### [Data supplied]
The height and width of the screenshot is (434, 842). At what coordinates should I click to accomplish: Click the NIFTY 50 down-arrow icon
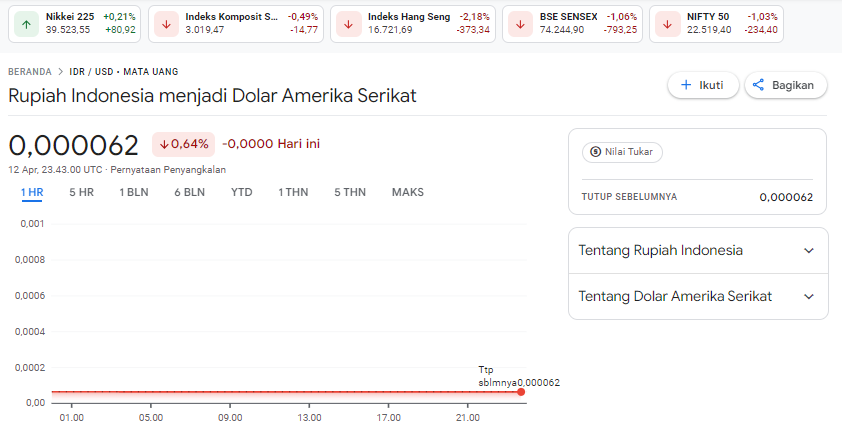[x=666, y=23]
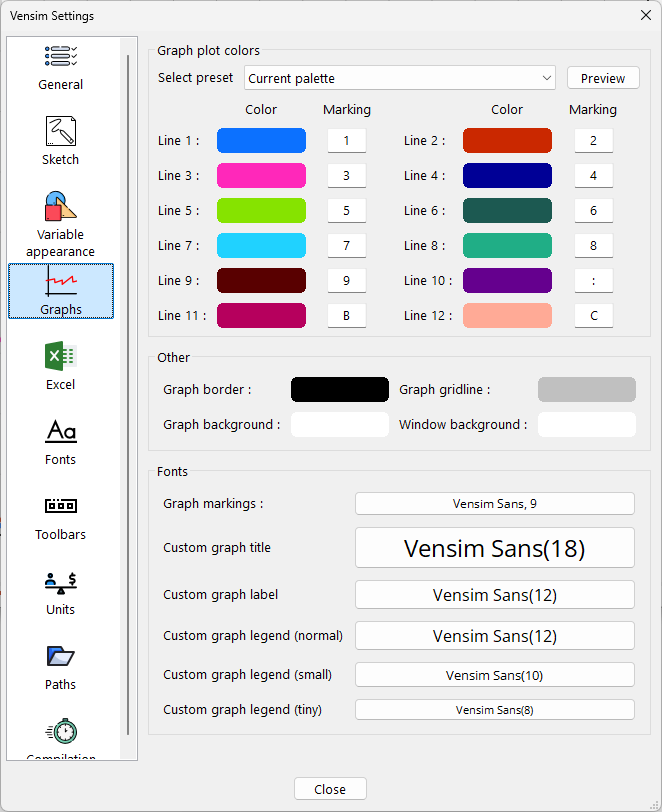Click the Line 10 marking input box
This screenshot has width=662, height=812.
pyautogui.click(x=593, y=281)
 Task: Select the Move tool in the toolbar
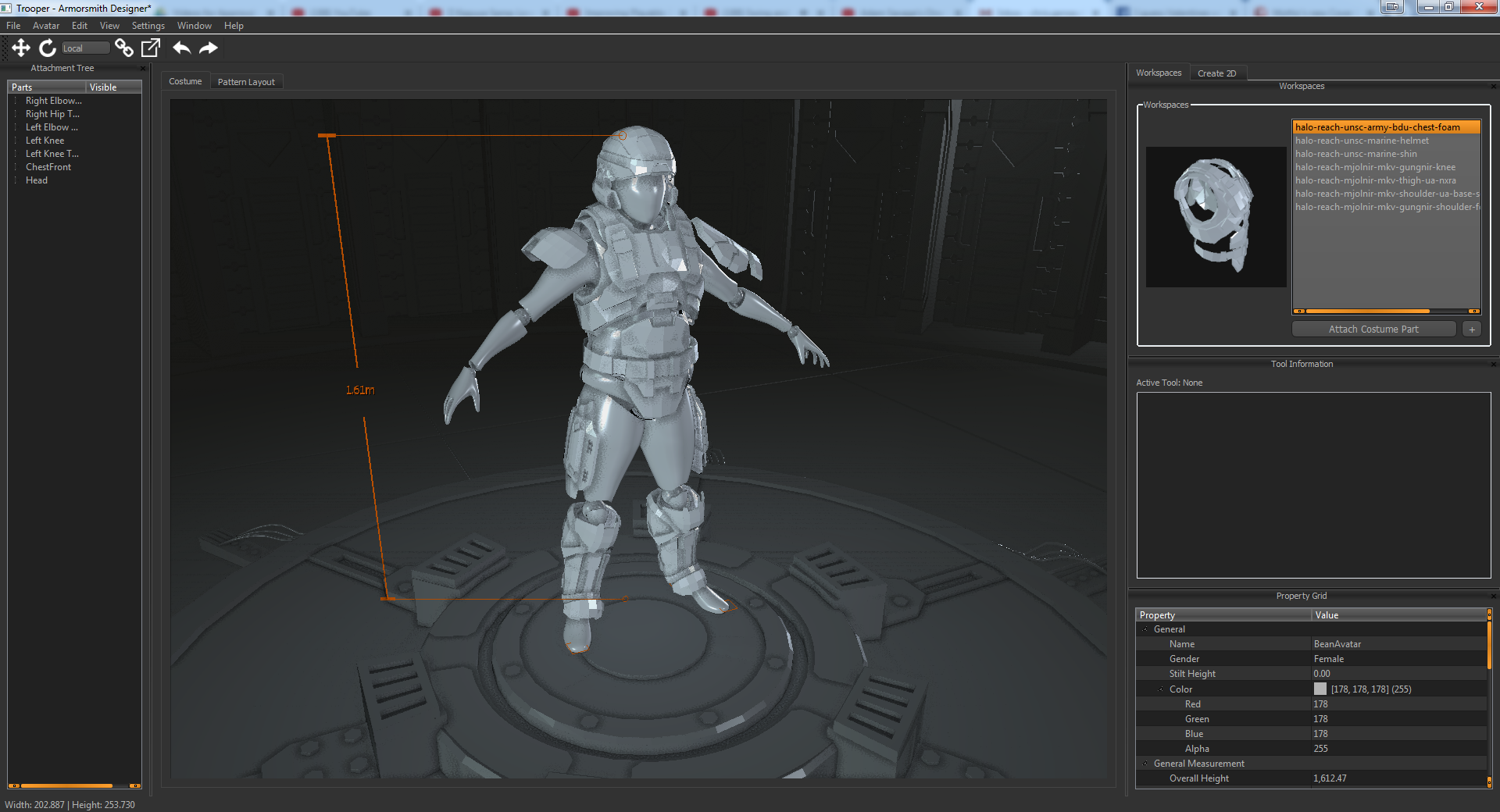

### [The exercise]
Print every one of the rows above word for word, leaving out the pictures.

### [Correct output]
The height and width of the screenshot is (434, 842). At what coordinates should I click to accomplish: Click the NIFTY 50 down-arrow icon
[x=666, y=23]
Click the Line 10 marking input box
This screenshot has width=662, height=812.
pyautogui.click(x=593, y=281)
 Task: Select the Move tool in the toolbar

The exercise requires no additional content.